Il punto sul mercato di Integrae SIM

“A volte si è incudine, altre martello” (Ascenzio Panatta)
L’Unione scommette su Trump? Le Borse europee hanno chiuso ieri in rialzo, sostenute dall’ennesimo colpo di scena nei negoziati commerciali con gli Stati Uniti: STOXX 600 +0,4%, FTSE 100 +0,5%, DAX +0,6%, CAC 40 +0,6%, FTSE Mib +0,67%. Washington ha formalmente offerto all’UE un accordo con dazio universale al 10 %, esclusi aeromobili e spirits, mantenendo però i pesanti 50 % su acciaio e alluminio europei. In cambio, Berlino otterrebbe quote agevolate per l’import di auto prodotte in Germania ma assemblate negli impianti Usa. Con la scadenza tariffaria spostata al 1° agosto, Bruxelles ha qualche settimana in più per decidere se accettare un’intesa asimmetrica oppure rischiare dazi ben più alti. Eurointelligence legge la mossa come parte integrante della strategia trumpiana di massimizzare il gettito doganale, mentre Goldman Sachs sottolinea che l’assenza dell’Europa nella prima ondata di lettere punitive mette il blocco in posizione negoziale relativamente migliore rispetto ad altri partner.
Wall Street in pausa tecnica, mentre Trump alza la posta sulle tariffe
A New York gli indici hanno chiuso misti: Dow Jones -0,37 %, S&P 500 -0,07 %, Nasdaq +0,03 %, Russell 2000 +0,66 %. Sessione senza direzione univoca, condizionata dall’incertezza sui dazi e dalla mancanza di catalyst macro di rilievo.
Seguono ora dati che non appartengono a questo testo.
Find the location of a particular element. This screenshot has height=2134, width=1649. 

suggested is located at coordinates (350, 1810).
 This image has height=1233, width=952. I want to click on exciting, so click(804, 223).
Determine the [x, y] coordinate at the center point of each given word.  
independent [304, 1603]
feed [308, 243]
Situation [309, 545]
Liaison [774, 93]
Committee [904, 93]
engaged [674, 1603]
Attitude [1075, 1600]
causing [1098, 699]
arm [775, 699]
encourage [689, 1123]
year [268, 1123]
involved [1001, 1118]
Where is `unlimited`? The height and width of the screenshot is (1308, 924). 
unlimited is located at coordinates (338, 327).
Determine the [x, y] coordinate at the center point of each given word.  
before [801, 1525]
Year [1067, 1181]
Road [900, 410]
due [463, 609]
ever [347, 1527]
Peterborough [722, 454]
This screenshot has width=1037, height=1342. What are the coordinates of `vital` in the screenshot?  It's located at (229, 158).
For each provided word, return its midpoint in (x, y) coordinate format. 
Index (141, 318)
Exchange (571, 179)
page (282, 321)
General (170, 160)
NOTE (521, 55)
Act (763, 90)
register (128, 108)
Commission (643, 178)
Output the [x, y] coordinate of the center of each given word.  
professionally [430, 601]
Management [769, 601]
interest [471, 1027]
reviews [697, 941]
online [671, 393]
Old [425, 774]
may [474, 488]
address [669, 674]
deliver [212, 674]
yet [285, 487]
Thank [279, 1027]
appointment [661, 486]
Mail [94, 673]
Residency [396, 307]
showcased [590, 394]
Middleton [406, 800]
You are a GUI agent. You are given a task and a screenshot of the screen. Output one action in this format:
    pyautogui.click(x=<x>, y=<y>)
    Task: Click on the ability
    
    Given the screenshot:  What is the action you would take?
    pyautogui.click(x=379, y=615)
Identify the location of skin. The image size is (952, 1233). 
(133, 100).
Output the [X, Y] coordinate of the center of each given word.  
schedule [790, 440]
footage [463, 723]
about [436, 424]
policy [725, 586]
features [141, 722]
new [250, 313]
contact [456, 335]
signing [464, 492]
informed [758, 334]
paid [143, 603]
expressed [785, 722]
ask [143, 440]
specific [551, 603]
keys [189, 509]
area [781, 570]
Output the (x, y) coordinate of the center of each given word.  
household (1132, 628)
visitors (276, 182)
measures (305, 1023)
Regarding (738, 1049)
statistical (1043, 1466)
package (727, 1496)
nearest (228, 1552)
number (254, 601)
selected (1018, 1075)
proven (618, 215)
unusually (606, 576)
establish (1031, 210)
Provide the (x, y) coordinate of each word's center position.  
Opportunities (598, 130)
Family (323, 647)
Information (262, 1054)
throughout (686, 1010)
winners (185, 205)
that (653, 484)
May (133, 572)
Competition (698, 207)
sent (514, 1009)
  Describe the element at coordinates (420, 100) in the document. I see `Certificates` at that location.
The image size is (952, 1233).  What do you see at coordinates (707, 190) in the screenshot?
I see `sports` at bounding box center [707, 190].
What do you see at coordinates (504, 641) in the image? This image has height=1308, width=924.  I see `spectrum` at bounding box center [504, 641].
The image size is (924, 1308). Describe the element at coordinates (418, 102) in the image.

La Casa Bianca ha inviato le prime lettere tariffarie a Giappone e Corea del Sud (25 % dal 1° agosto) e ha evocato dazi «fino al 200 %» su farmaci e materiale sanitario, oltre a un 50 % sul rame. Trump ha inoltre minacciato un ulteriore 10 % per i Paesi che dovessero “abbracciare politiche anti-americane” nell’ambito dei BRICS. Sul fronte corporate si avvicina la stagione di utili: il consensus prevede un rallentamento della crescita a circa 5 % su base annua, con consueta possibilità di sorprese al rialzo. Intanto, le aspettative di mercato sui tagli Fed restano attorno ai 50 bp di allentamento entro fine anno, sostenute dalla narrativa di «macro-resilienza USA».
Target S&P in rialzo, ma i rischi restano: timori utili e variabile dazi
Gli strategist di BofA hanno alzato ieri il target di fine 2025 per l’S&P 500 a 6.300 punti (12 mesi: 6.600), riducendo il premio al rischio azionario grazie alla capacità delle big cap di navigare l’incertezza macro. Goldman Sachs ha ritoccato i propri obiettivi (12 mesi: 6.900) puntando su un allentamento Fed più rapido, rendimenti obbligazionari più bassi e solidità dei giganti tech. Entrambi gli istituti, però, avvertono che il sentiero nel breve resta accidentato: attese di EPS “tiepidamente positive”, rischio di delusioni sull’hi-tech e, soprattutto, l’incognita dell’effettivo livello dei nuovi dazi. A Wall Street circola già la metafora del “Trump Call”: se mercati e dati reggono, la Casa Bianca potrebbe sentirsi autorizzata a spingere ancora sull’acceleratore tariffario, invertendo quell’ombrello protettivo (“Trump Put” o “TACO”) che finora ha favorito il rally.